1. Barton Creek Greenbelt (Austin)
The Greenbelt is an extremely popular, 7.9 mile trail in Zilker Park. It was actually recently ranked the seventh best hiking trail in Texas, probably due to the beautiful, layered rocks lining one side and the crystalline creek on the other. When rainfall has been adequate, you can take a break from hiking and jump right into the water to cool off!
2. Gorman Falls (Bend)
Although the trail itself doesn't parallel a river or stream, it ends in a nearly 70-foot tall waterfall, so I think that makes up for it. Plus, the hike is only three miles round-trip, so there'll be just enough time for the anticipation to build without tiring you out so much that you're ready to head home by the time you reach your breathtaking destination.
3. Mount Bonnell (Austin)
You might get a little winded walking up all the stairs, but the panoramic view of the Colorado River at the mountain's peak makes it all worth it - especially at sunset. It truly is an amazing sight.
4. Santa Elena Canyon (Big Bend National Park)
This massive canyon is split in half by the majestic Rio Grande, a very welcome water source in the scorching hot West Texas desert. Do some hiking in the stunning Chisos Mountains and then cool off by kayaking, canoeing, or swimming in the river.
5. Galveston Island State Park (Galveston)
I know I bash Galveston a lot, but it's mostly all in good fun - I actually have a lot of love for the town and its beaches. This trail, tucked away from the main beach, is definitely a gem on the island that a lot of people don't know about. There's something about the squeaking of these boards and the sound of my feet hitting the wood that's unmatched by anything else. The amount of tranquility that can be found here in the peace and quiet is pretty amazing.
6. McKinney Roughs Nature Park (Cedar Creek)
Just 13 miles east of the Austin airport, this park is home to hundreds of plant and animal species, canyons, meadows filled with wildflowers, and, of course, the picturesque, winding Colorado River. The Riverside Trail is your best bet for getting close to the water as it basically parallels it for the entire length of the hike.
7. Lost Maples State Natural Area (Vanderpool)

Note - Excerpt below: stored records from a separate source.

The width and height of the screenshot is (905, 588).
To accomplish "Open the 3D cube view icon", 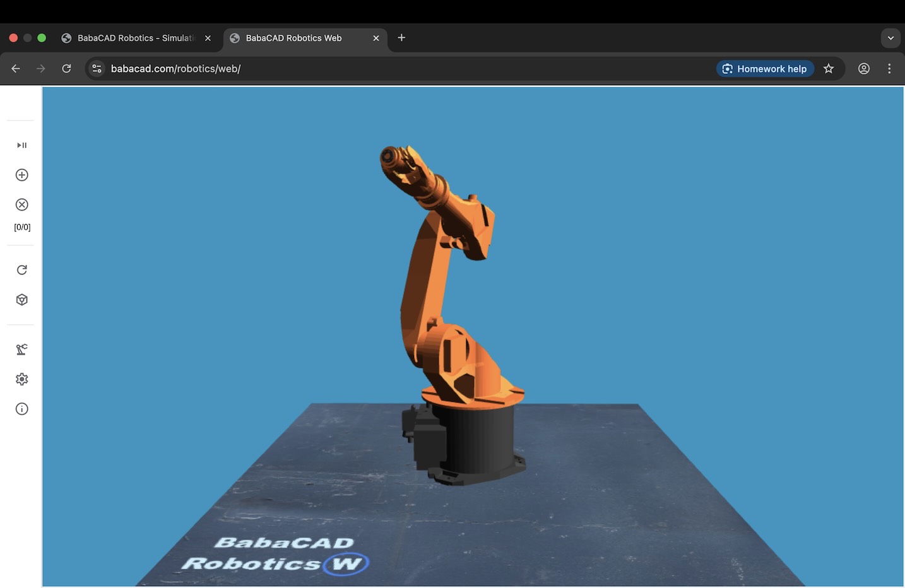I will pyautogui.click(x=21, y=300).
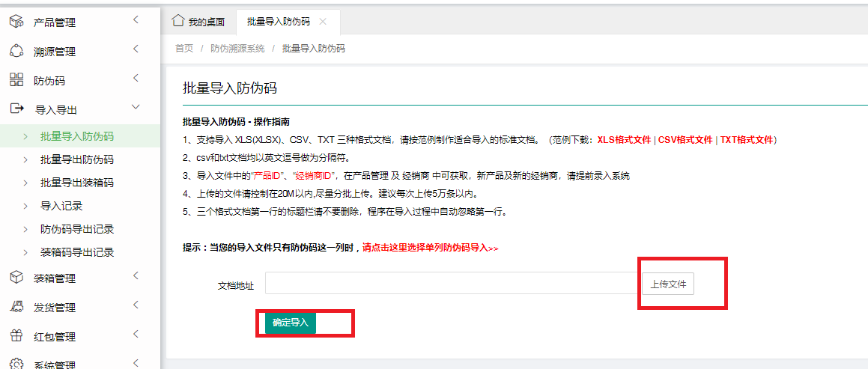Go to 首页 in breadcrumb
868x369 pixels.
184,49
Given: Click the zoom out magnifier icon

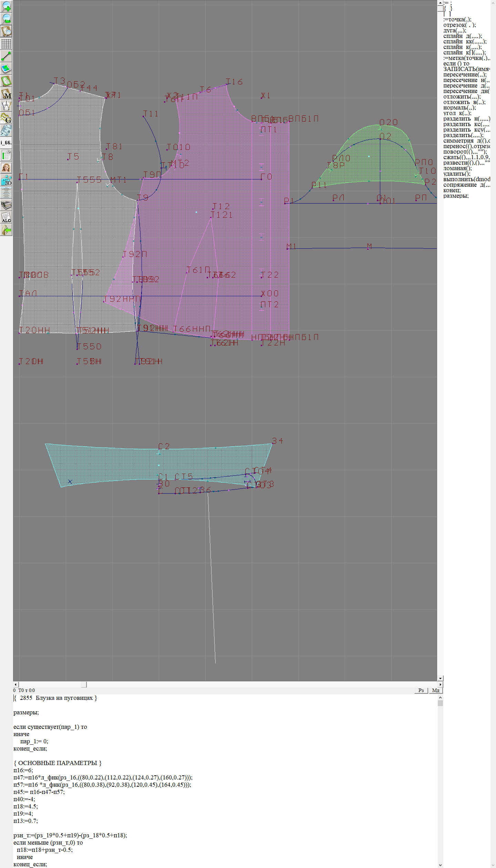Looking at the screenshot, I should 6,19.
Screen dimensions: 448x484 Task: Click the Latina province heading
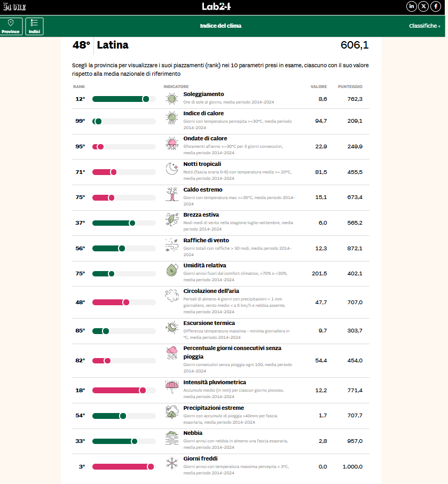(x=113, y=45)
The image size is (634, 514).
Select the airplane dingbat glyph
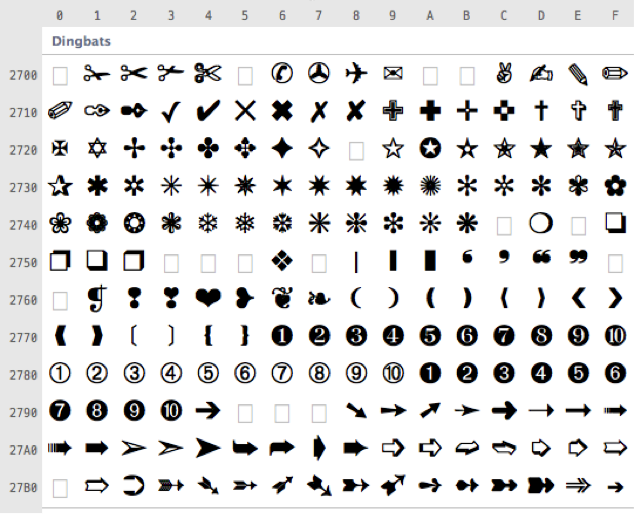356,73
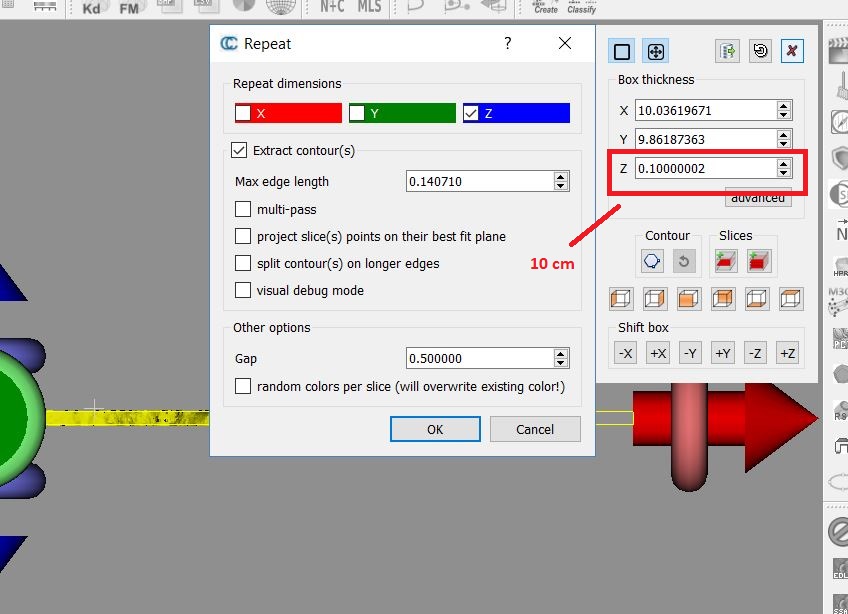
Task: Enable the X repeat dimension checkbox
Action: point(243,114)
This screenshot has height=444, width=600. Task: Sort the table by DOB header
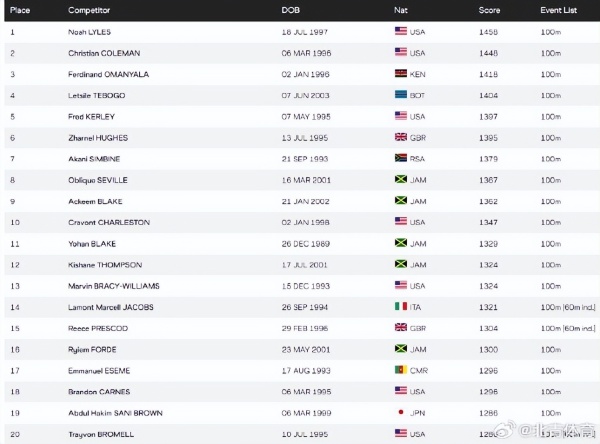(x=290, y=10)
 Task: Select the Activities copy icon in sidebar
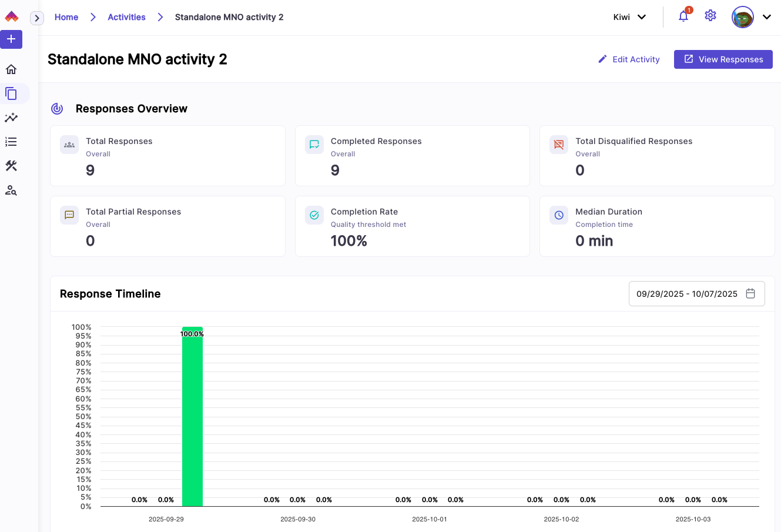11,93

Although this park is beautiful year-round, we recommend visiting in the fall to see the foliage change color and come to life. There are 10 miles of trails, one which takes you up 2,200 feet, and most of which line the green-blue Sabinal River. You don't wanna miss this one, y'all.
8. Big Thicket National Preserve (Lumberton)

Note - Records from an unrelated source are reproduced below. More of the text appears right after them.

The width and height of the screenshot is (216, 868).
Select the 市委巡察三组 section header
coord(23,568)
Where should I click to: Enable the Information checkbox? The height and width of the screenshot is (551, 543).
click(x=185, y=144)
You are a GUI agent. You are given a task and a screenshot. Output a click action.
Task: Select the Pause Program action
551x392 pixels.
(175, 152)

The water might not be the clearest, but this park still holds a special place in my heart. I've been coming here for as long as I can remember to hike alongside Village Creek. No matter how many mosquitoes I have to swat away or snakes I have to watch out for, I'll never stop enjoying this slice of nature in one of the biggest forests in the country.

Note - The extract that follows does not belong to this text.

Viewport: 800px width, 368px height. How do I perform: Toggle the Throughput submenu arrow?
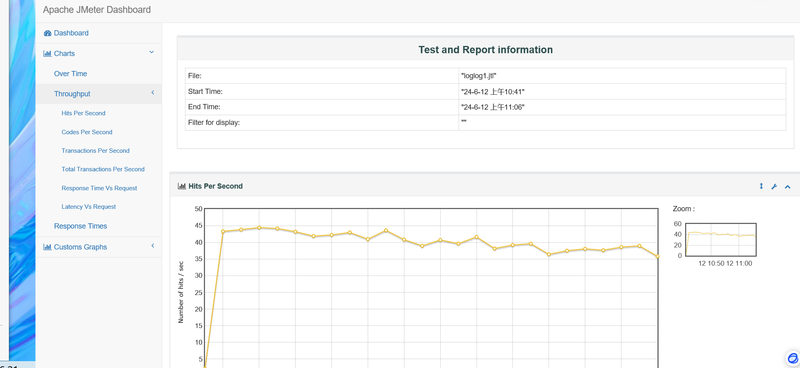(153, 92)
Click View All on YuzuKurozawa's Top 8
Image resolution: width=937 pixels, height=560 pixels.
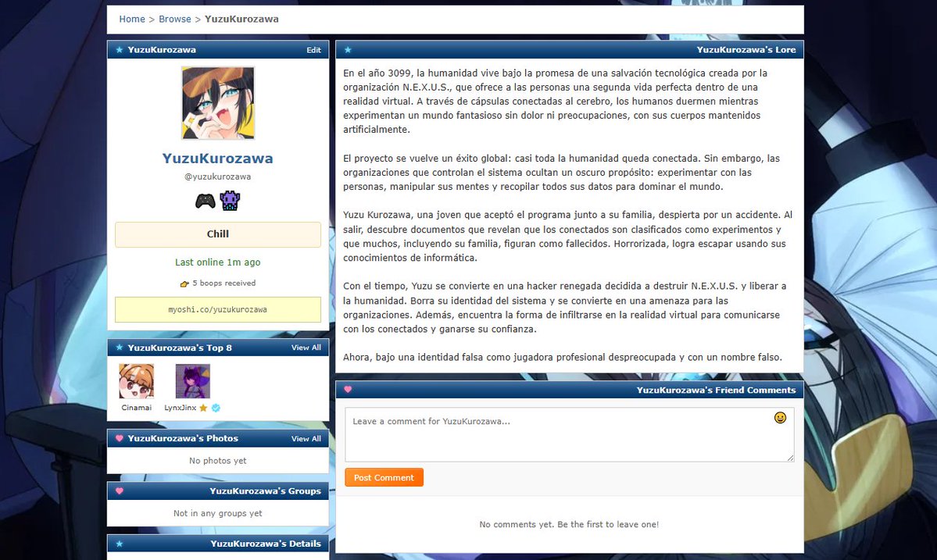(306, 348)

9. Lake Mineral Wells State Park & Trailway (Mineral Wells)
This park has a 640-acre lake that's perfect for boating and fishing. Even better, there are 12.8 miles of trails of varying difficulties
10. Smith Spring (Guadalupe Mountains National Park)
Not only is the water here beautiful, it's at the base of the majestic, towering Guadalupe Mountains. The spring is an oasis in the desert, and the hike overlooking it is an absolutely unforgettable experience.
Have you ever hiked at any of these parks? Are there any other waterfront trails in Texas that we missed?